NHKの報道番組「クローズアップ現代」の…
NHKの報道番組「クローズアップ現代」のやらせ疑惑問題で、NHKと民放による第三者機関の放送倫理・番組向上機構(BPО)の検証委員会が公表した意見書についての各紙報道は、ポイントのとらえ方の違いが際立った例を示したと言えよう。
委員会は対象となった昨年5月放送の「追跡“出家詐欺”~狙われる宗教法人~」などについて、「重大な放送倫理違反があった」と批判。隠し撮り風の場面では「事実を歪曲(わいきょく)した」と指摘した。
小紙を含め7日付新聞はこの記事を第1面に掲載し、産経と毎日は対照的なトップ扱いとなった。
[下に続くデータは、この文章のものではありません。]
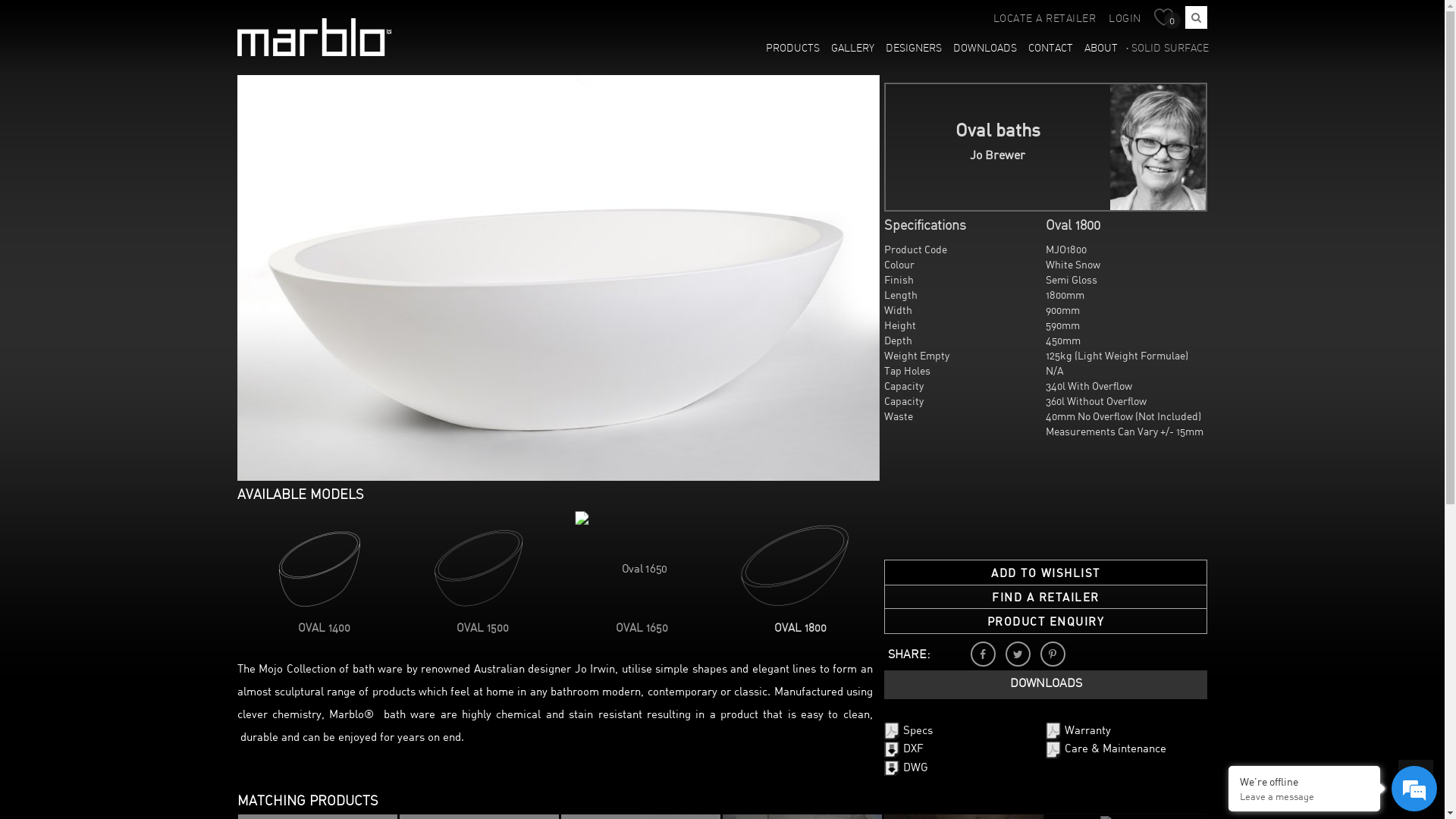  What do you see at coordinates (1018, 653) in the screenshot?
I see `'Twitter'` at bounding box center [1018, 653].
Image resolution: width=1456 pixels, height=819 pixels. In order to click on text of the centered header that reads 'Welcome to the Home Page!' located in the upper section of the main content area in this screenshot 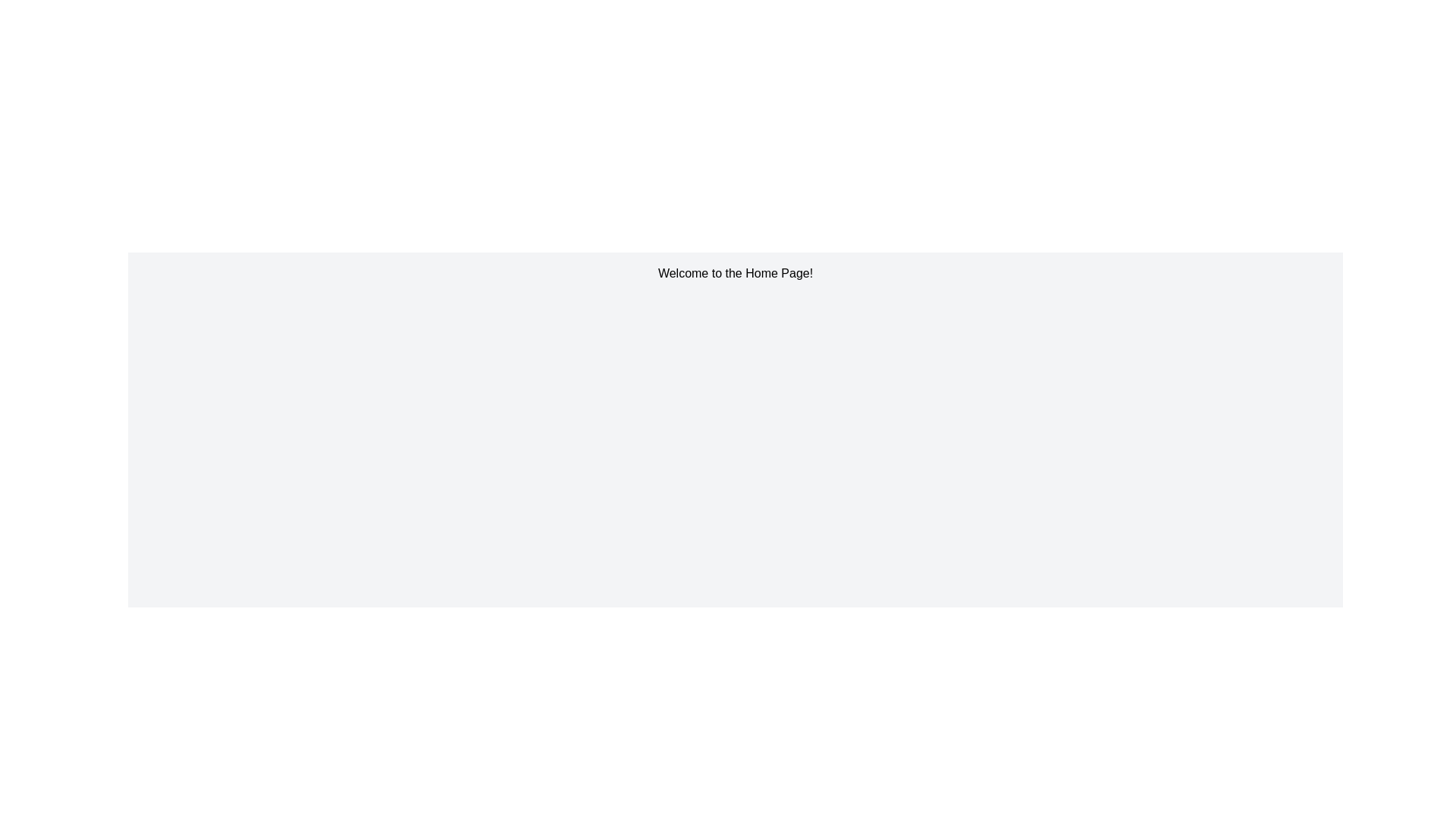, I will do `click(735, 274)`.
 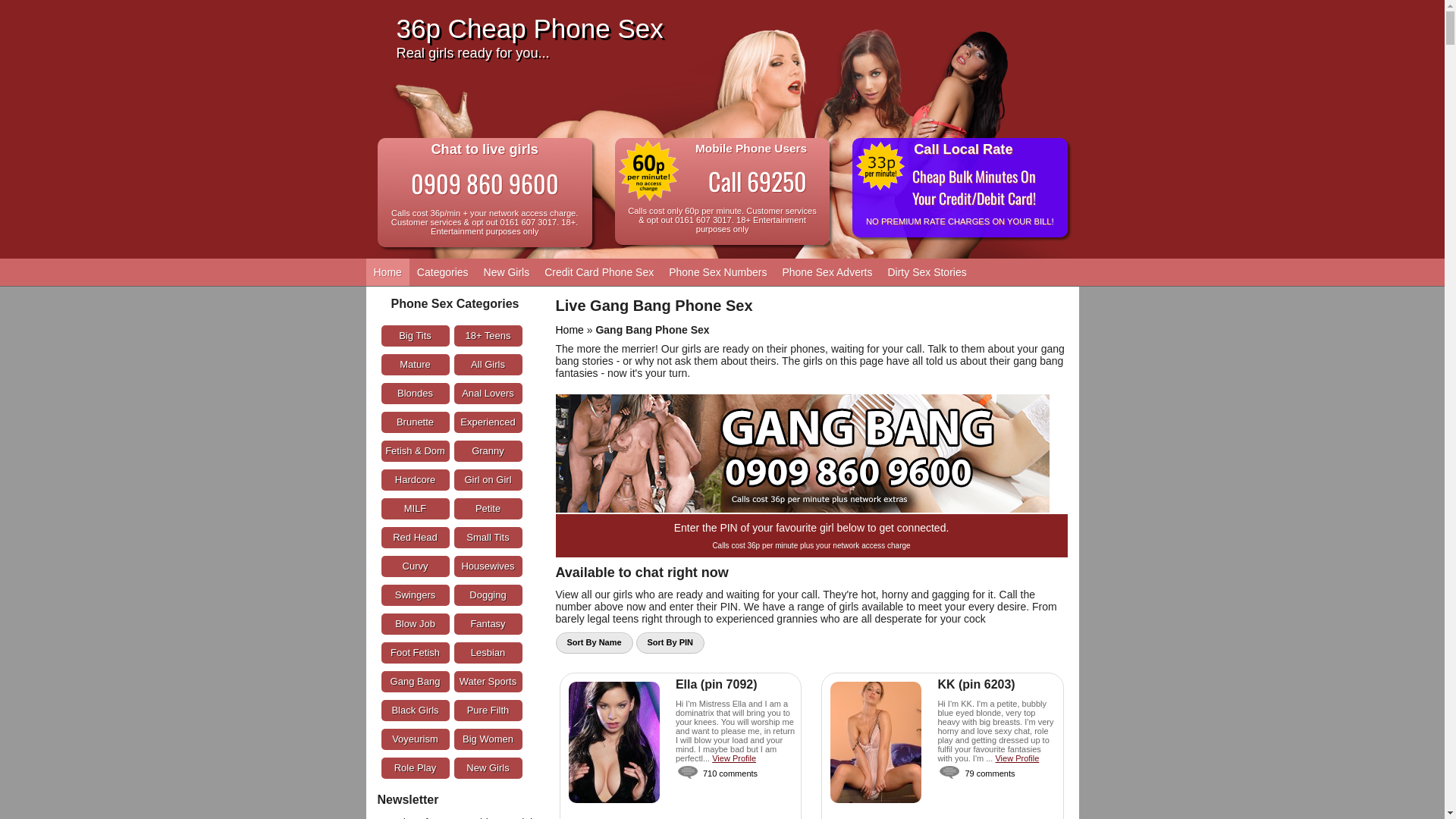 I want to click on 'Pure Filth', so click(x=488, y=711).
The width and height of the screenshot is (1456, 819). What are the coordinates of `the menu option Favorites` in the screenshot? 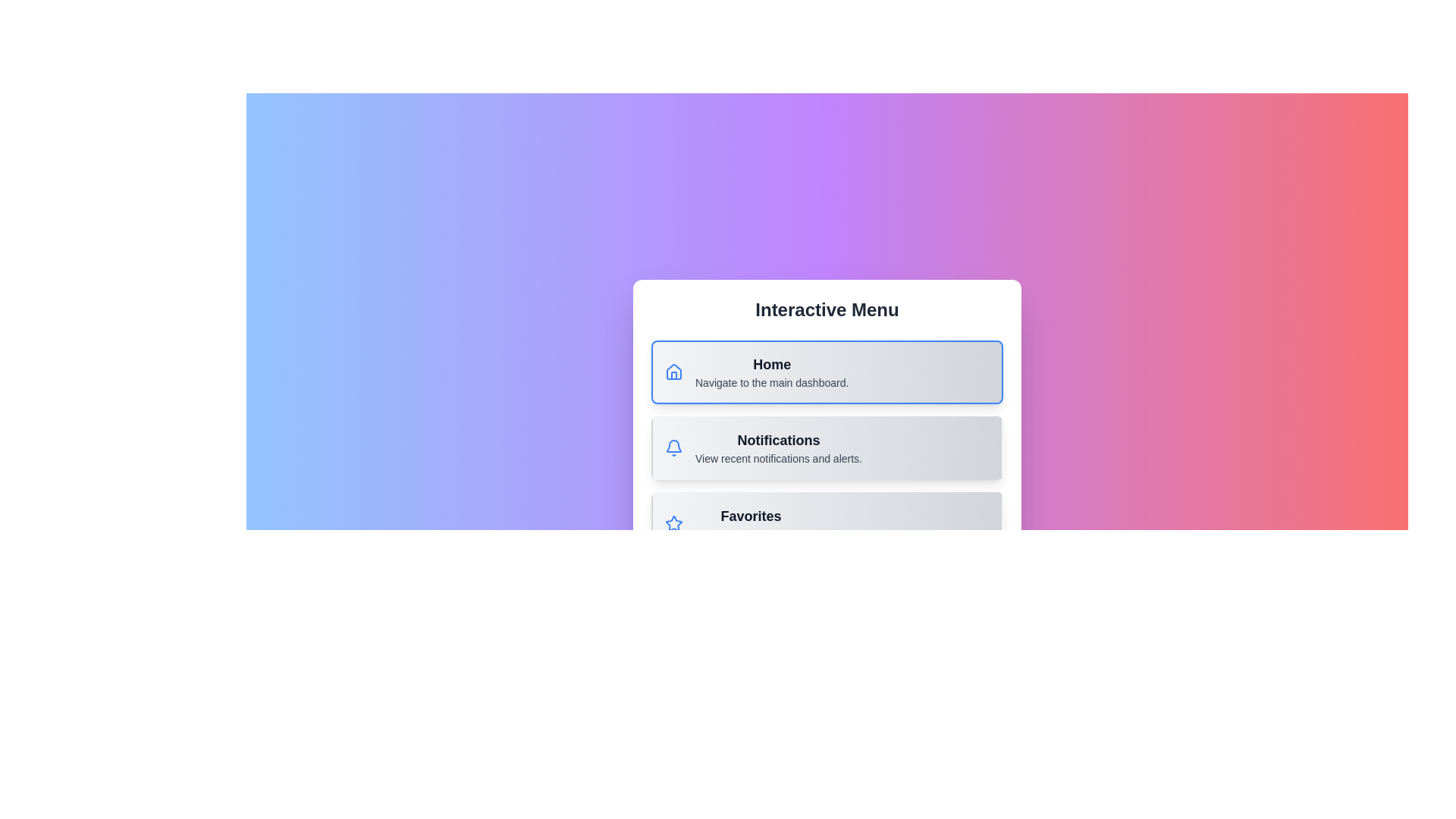 It's located at (826, 522).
だが、産経が「NHK 重大な倫理違反」と順当な主見出しなのに対して、毎日の「BPО 政府の介入批判」には少し首を傾げざるを得ない。
BPОの意見書は、番組をめぐって総務相がNHKを厳重注意したことなどを「(放送の自由などへの)圧力そのもの」と異例の政府批判もしている。が、そもそも意見書は週刊文春が告発した「クロ現」のやらせ疑惑問題について、放送倫理違反があったかどうかを問うもの。
そうだとすれば、それが主で政府批判云々は従である。その点、サブ見出しで「BPО 異例の政府批判も」とした産経はじめ読売、小紙は妥当な紙面。
毎日では「放送倫理違反を指摘」はようやくリード文のあと第3見出しで登場する。記事の方は正当に書いているだけに、異様な紙面づくりが浮かび上がる。